▸ **Text excerpt**:
_ _ _ _ _

Again, the table you made doesn't have a place to fit all of phoenix in.
My thoughts were just, well, thoughts (which I had while baking
pancakes, talking on the phone, and watching the news at the same time).
Neither will do =)

> > Seems like a reasonable abstraction to me. Coming back to my 
> > earlier question, it seems that we should disable inheritance 
> > of meta info; redefinition of this meta info for child 
> > components should be rather trivial, don't you think?
> 
> Absolutely. +1

some points I think we all agree on (ie the discussion is muddy so lets
start with stating the obvious):

- manage versioning in some way (pragamatic support conflicts with clean
design wrt implementation specs)
- "The Component lifestyle defines the creational policy for
Components."
- we call these two "common component meta information"

_ _ _ _ _

▸ **Dataset excerpt**:
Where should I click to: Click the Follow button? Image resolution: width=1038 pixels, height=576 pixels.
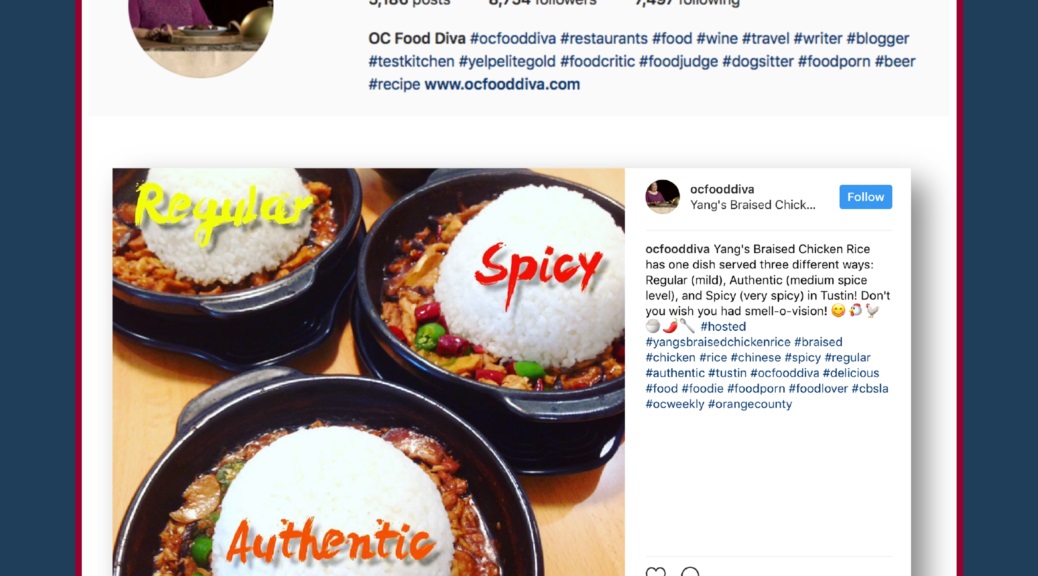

_ _ _ _ _

▸ **Set tasks**:
a) In the mailing-list message, what three things was the writer doing at the same time while having the thoughts?
b) Reproduce part of the mailing-list message: begin at the words "Again, the table" and stop after "don't you think?".
c) Carry on with the mailing-list message from the point where it stops.
The data has no connection to the mailing-list message.

▸ **Answers for the tasks**:
a) Baking pancakes, talking on the phone, and watching the news.

b)
Again, the table you made doesn't have a place to fit all of phoenix in.
My thoughts were just, well, thoughts (which I had while baking
pancakes, talking on the phone, and watching the news at the same time).
Neither will do =)

> > Seems like a reasonable abstraction to me. Coming back to my 
> > earlier question, it seems that we should disable inheritance 
> > of meta info; redefinition of this meta info for child 
> > components should be rather trivial, don't you think?

c)
- we define them through custom meta information rather than through std
java features
- we want an abstraction of the meta information to make porting of
components between containers easier
- we want this to be a part of a more general common ground or
abstraction for containers
- I feel the abstraction should define a way to support any lifecycle,
rather than lifecycles for containers with a limited scope
- inheritance will not be used for meta information as that creates too
many problems
- we instead will provide some tools that autogenerate/morph/edit meta
information (providing features like inheritance where required)
- the abstraction should allow support for multiple ways of defining
meta information, like different xml languages, different sources,
management protocol, etc
- we don't want marker interfaces
- we need to make it quite clear to the average avalon user which
container is best for which situation

I'm going to bed =)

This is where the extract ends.